PROBLEM DETAILS:
In the entries below, how many lines include "computer"? Reply with the number and nothing more.

DATA UNDER STUDY:
+ + + + + + +

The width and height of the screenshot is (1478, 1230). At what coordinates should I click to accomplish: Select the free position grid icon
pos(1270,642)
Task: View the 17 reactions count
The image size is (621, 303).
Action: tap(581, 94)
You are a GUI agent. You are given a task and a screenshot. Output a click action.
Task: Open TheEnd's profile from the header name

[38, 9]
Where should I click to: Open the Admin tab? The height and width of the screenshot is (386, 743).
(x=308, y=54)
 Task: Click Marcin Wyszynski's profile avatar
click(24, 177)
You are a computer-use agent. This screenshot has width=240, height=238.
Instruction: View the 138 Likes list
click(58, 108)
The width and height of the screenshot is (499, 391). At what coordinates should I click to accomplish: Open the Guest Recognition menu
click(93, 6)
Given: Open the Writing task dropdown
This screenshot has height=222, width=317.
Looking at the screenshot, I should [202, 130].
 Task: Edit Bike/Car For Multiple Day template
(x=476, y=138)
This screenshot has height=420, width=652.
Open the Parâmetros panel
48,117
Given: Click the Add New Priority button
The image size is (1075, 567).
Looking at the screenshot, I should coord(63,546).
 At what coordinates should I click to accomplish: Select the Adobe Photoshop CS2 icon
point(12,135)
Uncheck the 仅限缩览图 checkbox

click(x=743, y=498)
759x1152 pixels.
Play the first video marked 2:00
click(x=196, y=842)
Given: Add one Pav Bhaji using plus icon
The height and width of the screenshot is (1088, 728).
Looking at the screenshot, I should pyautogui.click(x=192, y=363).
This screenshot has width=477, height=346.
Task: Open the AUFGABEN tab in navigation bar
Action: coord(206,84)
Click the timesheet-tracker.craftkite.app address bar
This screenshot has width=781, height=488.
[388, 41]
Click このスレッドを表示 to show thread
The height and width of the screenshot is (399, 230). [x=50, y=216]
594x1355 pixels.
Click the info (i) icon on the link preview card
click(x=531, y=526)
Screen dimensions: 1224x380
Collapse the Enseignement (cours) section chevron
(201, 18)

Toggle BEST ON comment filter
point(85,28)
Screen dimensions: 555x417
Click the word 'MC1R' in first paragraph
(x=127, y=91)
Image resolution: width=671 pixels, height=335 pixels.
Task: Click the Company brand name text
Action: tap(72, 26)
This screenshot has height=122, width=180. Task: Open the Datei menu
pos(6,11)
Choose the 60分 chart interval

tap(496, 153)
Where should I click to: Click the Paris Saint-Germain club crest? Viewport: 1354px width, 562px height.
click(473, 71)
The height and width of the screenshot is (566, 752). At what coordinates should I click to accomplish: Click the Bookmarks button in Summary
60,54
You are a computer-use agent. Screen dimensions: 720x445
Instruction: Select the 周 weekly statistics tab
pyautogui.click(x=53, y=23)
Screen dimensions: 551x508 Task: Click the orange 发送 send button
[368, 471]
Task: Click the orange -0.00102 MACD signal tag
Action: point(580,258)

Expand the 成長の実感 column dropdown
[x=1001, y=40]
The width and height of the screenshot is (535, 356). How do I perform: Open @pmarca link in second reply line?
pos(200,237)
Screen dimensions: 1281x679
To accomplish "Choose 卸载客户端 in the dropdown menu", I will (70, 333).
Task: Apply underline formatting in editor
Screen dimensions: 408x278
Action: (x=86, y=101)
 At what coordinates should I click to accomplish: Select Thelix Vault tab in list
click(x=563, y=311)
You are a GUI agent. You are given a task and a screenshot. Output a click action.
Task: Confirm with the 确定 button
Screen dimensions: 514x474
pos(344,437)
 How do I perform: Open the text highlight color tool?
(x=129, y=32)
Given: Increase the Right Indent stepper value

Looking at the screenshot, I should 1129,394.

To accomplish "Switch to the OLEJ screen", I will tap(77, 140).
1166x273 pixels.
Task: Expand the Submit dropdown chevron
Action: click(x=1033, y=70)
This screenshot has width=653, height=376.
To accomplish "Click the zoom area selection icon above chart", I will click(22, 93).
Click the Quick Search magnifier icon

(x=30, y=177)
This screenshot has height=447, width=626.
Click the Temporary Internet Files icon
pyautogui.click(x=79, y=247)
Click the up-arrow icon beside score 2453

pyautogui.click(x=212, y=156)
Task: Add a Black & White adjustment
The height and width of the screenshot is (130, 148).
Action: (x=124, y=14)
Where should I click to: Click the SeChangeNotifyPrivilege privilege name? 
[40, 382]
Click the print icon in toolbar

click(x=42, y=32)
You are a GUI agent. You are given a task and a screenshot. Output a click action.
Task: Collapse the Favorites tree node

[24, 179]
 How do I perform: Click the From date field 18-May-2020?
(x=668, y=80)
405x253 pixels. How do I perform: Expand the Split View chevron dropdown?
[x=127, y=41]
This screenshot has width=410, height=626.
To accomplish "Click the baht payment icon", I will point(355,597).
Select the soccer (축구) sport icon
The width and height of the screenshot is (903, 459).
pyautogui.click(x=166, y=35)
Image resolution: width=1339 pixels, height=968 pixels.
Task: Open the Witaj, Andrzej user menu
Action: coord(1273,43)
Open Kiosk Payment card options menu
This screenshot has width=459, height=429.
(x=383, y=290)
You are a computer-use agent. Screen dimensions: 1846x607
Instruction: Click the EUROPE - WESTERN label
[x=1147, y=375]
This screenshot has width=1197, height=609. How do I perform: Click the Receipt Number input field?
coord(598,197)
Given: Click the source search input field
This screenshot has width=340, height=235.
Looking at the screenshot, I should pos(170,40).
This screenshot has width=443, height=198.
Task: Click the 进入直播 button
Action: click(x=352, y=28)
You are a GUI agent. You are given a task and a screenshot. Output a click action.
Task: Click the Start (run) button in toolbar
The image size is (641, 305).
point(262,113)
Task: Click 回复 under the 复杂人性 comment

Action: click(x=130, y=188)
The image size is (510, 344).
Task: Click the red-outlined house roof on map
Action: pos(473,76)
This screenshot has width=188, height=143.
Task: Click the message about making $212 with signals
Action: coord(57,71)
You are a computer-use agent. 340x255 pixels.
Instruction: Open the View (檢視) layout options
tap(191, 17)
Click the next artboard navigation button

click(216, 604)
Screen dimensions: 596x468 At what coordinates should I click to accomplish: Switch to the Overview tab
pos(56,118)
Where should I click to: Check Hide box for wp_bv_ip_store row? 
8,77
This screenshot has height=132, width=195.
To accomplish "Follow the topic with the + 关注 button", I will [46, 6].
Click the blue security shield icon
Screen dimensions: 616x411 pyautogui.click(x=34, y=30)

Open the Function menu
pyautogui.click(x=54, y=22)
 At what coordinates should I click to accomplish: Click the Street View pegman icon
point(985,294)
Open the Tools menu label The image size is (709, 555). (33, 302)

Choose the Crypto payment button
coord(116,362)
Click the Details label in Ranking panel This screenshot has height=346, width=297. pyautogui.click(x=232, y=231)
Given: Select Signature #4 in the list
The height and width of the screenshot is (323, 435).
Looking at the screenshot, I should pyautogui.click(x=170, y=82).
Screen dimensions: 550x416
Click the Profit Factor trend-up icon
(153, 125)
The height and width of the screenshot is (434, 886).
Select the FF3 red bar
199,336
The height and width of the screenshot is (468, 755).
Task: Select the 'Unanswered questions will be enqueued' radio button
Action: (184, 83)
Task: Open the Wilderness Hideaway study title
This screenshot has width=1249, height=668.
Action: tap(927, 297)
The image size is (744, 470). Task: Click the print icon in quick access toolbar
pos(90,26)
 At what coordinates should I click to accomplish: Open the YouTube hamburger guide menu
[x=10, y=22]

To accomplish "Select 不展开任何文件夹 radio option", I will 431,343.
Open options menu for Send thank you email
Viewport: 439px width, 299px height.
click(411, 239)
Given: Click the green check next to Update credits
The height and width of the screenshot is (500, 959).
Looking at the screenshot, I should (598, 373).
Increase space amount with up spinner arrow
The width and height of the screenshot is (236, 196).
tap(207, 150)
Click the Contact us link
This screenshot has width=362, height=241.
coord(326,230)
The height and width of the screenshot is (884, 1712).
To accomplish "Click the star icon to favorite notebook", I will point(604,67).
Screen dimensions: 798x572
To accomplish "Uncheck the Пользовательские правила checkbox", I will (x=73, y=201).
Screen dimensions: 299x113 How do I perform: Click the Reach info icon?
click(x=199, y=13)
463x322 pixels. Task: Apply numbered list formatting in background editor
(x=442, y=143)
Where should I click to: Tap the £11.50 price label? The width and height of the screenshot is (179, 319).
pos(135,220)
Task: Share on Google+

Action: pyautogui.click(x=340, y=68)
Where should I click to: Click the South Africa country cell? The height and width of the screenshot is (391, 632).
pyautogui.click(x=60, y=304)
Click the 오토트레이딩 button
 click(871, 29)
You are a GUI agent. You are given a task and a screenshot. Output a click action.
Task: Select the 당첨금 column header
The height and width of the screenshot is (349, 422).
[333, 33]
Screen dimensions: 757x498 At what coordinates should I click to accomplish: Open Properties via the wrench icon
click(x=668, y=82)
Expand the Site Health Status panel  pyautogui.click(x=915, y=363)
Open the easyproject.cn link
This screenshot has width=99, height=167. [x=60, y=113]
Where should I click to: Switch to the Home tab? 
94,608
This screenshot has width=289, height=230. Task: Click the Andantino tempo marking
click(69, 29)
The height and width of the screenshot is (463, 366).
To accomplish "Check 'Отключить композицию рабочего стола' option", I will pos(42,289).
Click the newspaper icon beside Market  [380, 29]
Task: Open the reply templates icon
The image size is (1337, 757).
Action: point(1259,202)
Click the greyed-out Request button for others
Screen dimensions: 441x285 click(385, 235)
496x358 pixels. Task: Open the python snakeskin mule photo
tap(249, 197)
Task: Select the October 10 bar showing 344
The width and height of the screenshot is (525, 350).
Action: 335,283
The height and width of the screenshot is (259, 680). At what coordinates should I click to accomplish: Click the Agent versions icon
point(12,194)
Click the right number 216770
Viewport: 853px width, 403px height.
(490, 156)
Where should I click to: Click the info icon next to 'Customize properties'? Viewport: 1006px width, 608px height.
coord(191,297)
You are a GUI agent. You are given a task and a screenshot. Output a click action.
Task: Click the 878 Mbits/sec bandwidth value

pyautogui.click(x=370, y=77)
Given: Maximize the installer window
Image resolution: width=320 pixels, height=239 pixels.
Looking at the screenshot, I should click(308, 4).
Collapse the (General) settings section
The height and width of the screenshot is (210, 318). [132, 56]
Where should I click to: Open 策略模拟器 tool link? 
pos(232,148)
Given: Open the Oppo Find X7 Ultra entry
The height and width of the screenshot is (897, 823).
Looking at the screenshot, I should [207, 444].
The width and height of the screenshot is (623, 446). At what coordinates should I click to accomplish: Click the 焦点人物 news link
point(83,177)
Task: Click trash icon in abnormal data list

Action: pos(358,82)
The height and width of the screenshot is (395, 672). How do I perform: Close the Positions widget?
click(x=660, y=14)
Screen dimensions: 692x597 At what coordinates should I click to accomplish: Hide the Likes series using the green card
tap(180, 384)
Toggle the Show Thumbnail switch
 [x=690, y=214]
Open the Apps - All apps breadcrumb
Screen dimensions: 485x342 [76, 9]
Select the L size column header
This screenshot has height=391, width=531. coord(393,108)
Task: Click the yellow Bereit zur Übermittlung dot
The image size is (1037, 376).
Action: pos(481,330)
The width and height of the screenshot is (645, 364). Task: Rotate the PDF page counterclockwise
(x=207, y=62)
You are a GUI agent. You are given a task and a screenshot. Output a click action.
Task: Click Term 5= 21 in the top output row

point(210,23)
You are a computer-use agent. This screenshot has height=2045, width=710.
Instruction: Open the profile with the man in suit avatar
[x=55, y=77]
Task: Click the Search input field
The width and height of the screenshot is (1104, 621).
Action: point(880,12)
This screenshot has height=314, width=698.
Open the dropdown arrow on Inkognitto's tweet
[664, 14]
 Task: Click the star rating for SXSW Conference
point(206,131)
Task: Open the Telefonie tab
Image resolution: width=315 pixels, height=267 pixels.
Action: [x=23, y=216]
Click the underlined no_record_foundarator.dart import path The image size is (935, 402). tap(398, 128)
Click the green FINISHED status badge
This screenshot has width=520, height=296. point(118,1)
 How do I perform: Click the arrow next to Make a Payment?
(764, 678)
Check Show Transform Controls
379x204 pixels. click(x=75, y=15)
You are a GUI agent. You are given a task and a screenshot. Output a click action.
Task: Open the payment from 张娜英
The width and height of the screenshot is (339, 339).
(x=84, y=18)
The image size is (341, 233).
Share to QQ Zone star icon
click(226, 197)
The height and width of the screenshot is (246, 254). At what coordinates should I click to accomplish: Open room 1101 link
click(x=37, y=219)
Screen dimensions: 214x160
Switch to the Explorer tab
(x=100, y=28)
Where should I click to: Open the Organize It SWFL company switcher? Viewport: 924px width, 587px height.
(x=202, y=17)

+ + + + + + +

ANSWER BELOW:
5